Angka Kasus TBC di Sumenep Tinggi, Ini Rekomendasi Upaya Penanggulangan TBC di Masa Pandemi

Saksikan relainya disini!


SUMENEP – Pada Senin (31/5) Pemerintah Kabupaten Sumenep bekerjasama dengan Stop TB Partnership Indonesia (STPI) melaksanakan Lokakarya Penanggulangan tuberkulosis (TBC) pada Masa Pandemi COVID-19 yang bertempat di Aula Potre Koneng, Kantor Bappeda Kabupaten Sumenep. Lokakarya yang dimoderatori oleh Mohamad Ekoyanto selaku Direktur Lakspesdam NU Sumenep ini turut dihadiri oleh Hj. Dewi Khalifah selaku Wakil Bupati Sumenep, Lukman Hakim selaku Program Manager STPI, Ibu Satiti Palupi selaku TB Programmer Dinas Kesehatan Provinsi Jawa Timur dan Didik Susanto selaku Kepala Desa Grujugan.

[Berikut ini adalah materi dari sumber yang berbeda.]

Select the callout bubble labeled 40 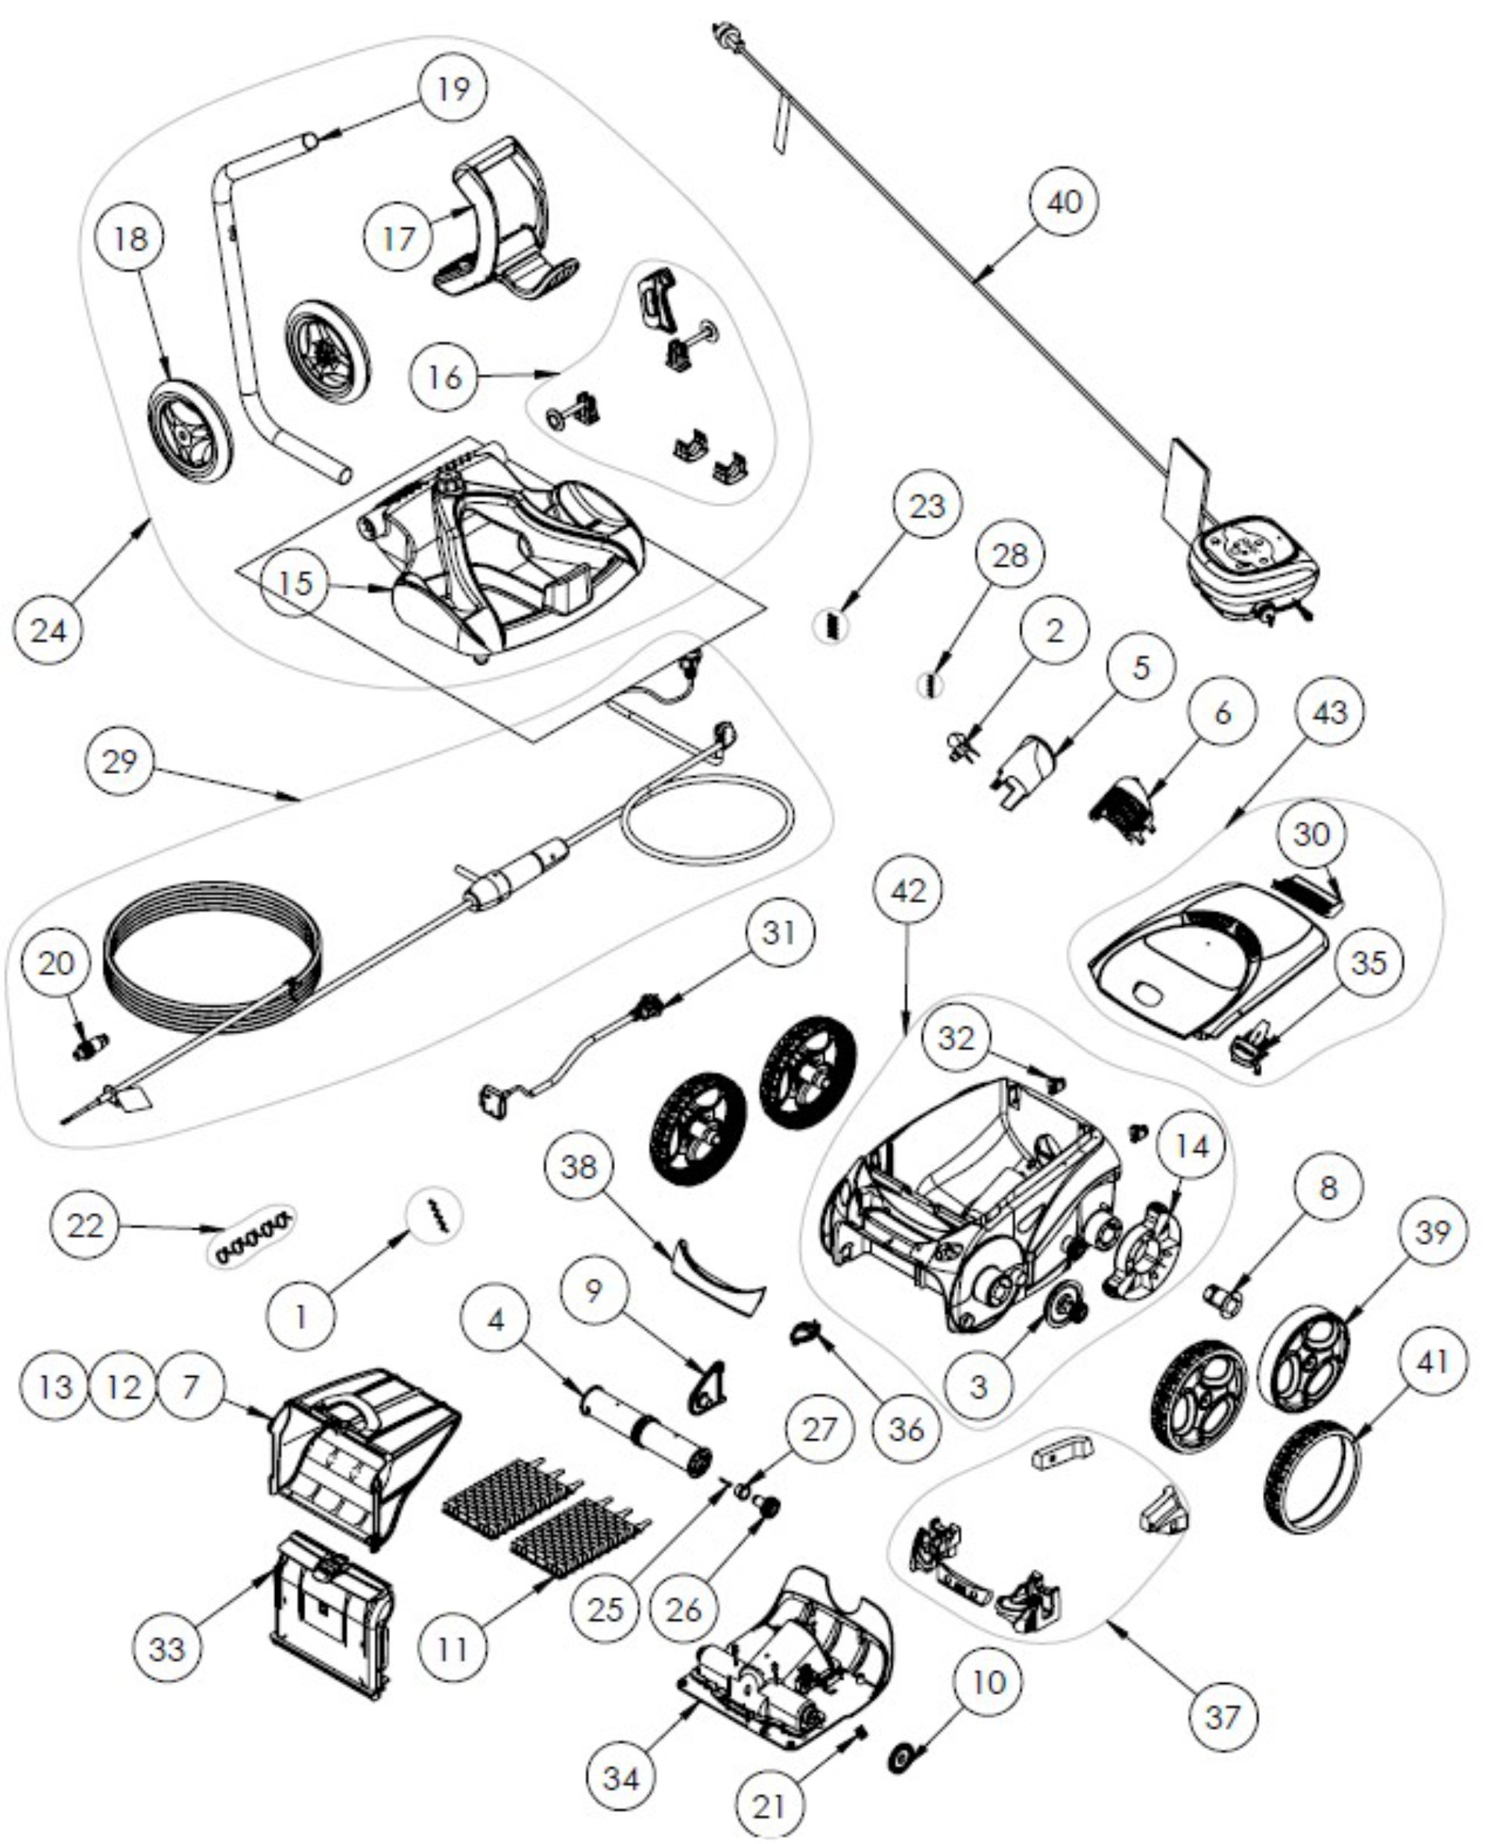[x=1063, y=202]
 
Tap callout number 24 [x=48, y=631]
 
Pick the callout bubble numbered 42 [x=909, y=890]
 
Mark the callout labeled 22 [x=85, y=1225]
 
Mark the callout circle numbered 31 [x=779, y=931]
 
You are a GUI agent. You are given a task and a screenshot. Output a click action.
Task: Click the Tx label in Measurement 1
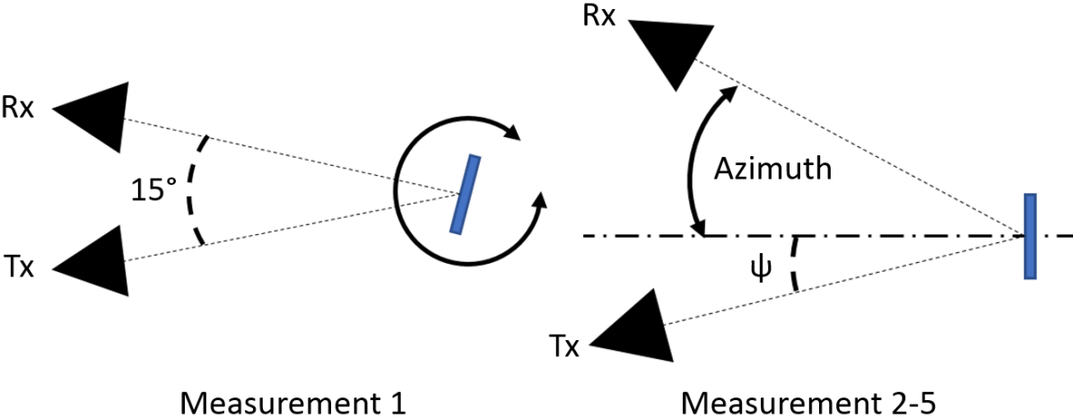(18, 267)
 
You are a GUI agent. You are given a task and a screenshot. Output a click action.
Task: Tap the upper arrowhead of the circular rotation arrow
(512, 135)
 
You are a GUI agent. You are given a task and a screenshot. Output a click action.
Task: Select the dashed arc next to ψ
(793, 265)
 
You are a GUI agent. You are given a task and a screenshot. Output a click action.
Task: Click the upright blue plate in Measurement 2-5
(1031, 236)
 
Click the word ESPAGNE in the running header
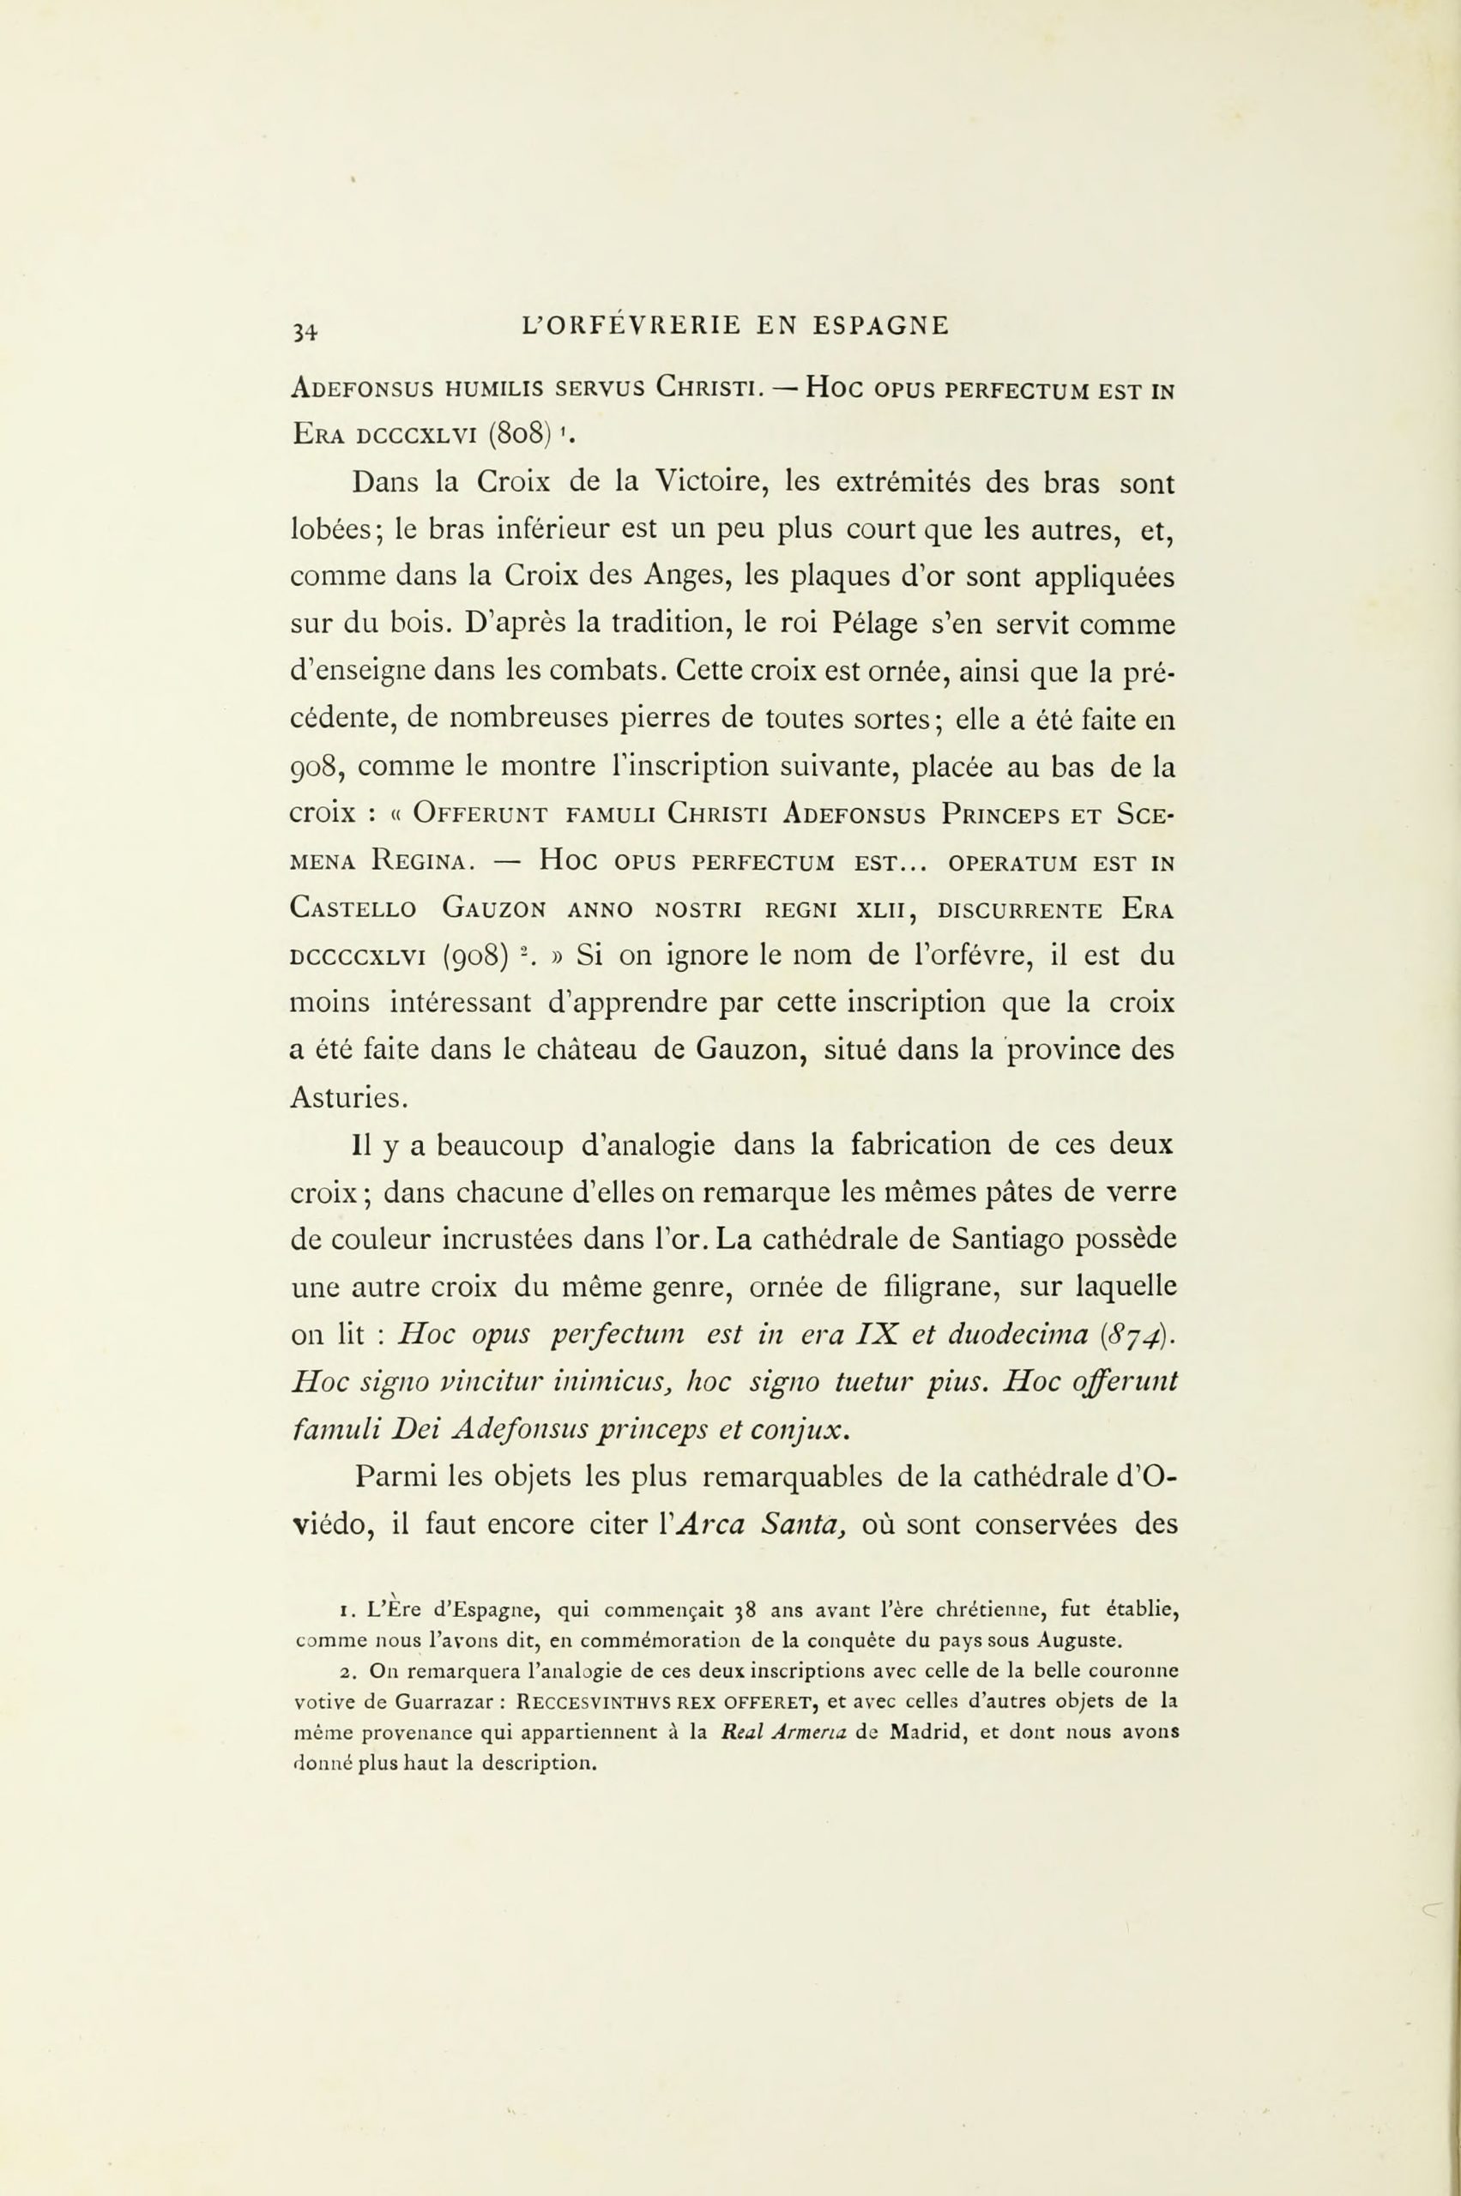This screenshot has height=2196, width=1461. click(880, 325)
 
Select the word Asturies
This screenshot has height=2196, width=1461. click(348, 1099)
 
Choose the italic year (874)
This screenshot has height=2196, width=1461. click(1136, 1335)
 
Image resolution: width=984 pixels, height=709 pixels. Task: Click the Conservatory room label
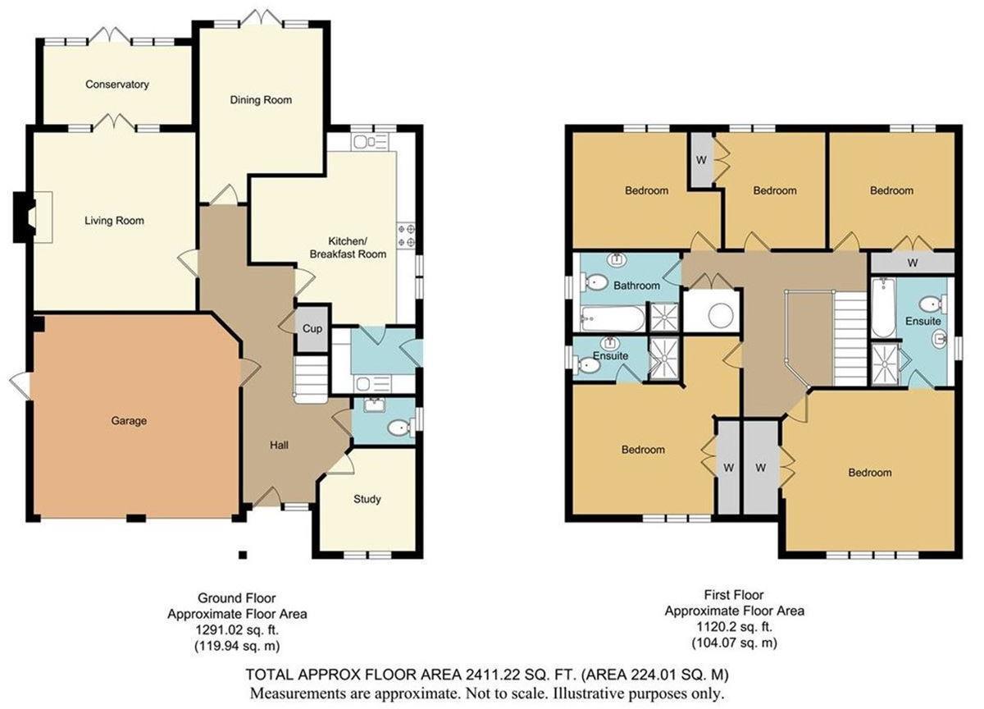[117, 85]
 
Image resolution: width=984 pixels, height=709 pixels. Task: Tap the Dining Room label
[261, 100]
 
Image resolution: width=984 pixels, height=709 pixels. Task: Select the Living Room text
[114, 221]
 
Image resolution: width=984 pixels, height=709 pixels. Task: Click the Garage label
[129, 421]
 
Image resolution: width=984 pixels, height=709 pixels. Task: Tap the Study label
[367, 499]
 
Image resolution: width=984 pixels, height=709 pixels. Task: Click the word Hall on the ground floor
[279, 445]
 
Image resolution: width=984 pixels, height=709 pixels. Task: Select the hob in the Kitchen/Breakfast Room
[406, 236]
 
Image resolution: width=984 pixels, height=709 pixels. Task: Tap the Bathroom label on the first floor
[637, 286]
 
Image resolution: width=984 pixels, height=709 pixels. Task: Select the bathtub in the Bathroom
[612, 318]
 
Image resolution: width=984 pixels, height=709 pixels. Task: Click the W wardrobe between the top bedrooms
[701, 160]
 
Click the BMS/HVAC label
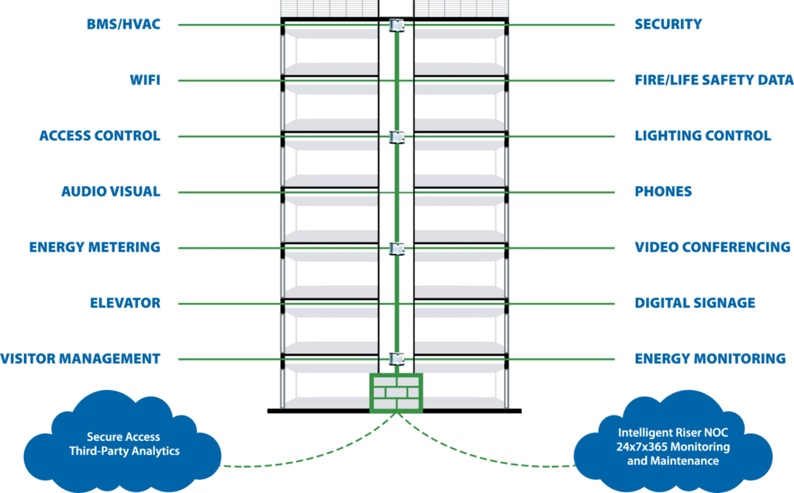pos(125,25)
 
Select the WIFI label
pos(146,81)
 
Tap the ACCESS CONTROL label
pos(99,136)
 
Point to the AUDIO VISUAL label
pos(111,192)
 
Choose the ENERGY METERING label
pos(95,248)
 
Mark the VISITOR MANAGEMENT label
pos(80,360)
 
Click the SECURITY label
pos(668,25)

Tingginya jumlah kasus TBC menempatkan Kabupaten Sumenep menjadi peringkat pertama jumlah kasus TBC tertinggi di Jawa Timur. Ditambah lagi pada masa pandemi COVID-19 penemuan kasus menurun 10% dari jumlah kasus sebelumnya yaitu sebanyak 1.612 jiwa (73%). Namun begitu, penemuan kasus TBC di Sumenep masih belum mencapai target yaitu sejumlah 2.202. Maka dari itu, melalui lokakarya yang diselenggarakan oleh Forum Kemitraan TBC Kabupaten Sumenep dihasilkan rekomendasi upaya penanggulangan TBC di masa pandemi yang dapat dilakukan oleh Pemerintah, sektor privat dan organisasi masyarakat sipil (OMS):


Pemerintah

  1. Mendorong pemerintah membuat regulasi terkait penanggulangan TBC yang berbasis data, terintegrasi dengan semua layanan dan mudah diakses oleh semua pihak (Pemangku Kebijakan di setiap OPD) dalam mengatasi TBC dimasa pandemi COVID-19;

  2. Mendorong tersedianya layanan inovatif dan terintegrasi dengan respon COVID-19 di masing-masing OPD seperti skrining gejala TBC bersamaan dengan COVID-19;

  3. Mendorong terbentuknya pusat layanan terpadu yang menampung dan menangani keluhan dan informasi mengenai TBC;

  4. Penguatan Puskesmas untuk mengoptimalisasi pelayanan dan pendampingan terhadap pasien TBC;

  5. Mendorong integrasi program TBC dalam perencanaan pembangunan daerah dengan pendanaan yang memadai;

  6. Mendorong kebijakan penanggulangan TBC melalui penguatan partisipasi masyarakat;

  7. Mendorong penggunaan dana desa untuk penguatan program TBC di Desa.


Sektor Privat

  1. Adanya keterlibatan sektor swasta (BUMN/BUMD), Organisasi Perangkat Daerah (OPD) dan OMS dalam memobilisasi sumber daya untuk meningkatkan kuantitas dan kualitas riset inovasi teknologi untuk penanggulangan TBC;

  2. Mendorong keterlibatan sektor swasta dalam penguatan program TBC menuju eliminasi TBC.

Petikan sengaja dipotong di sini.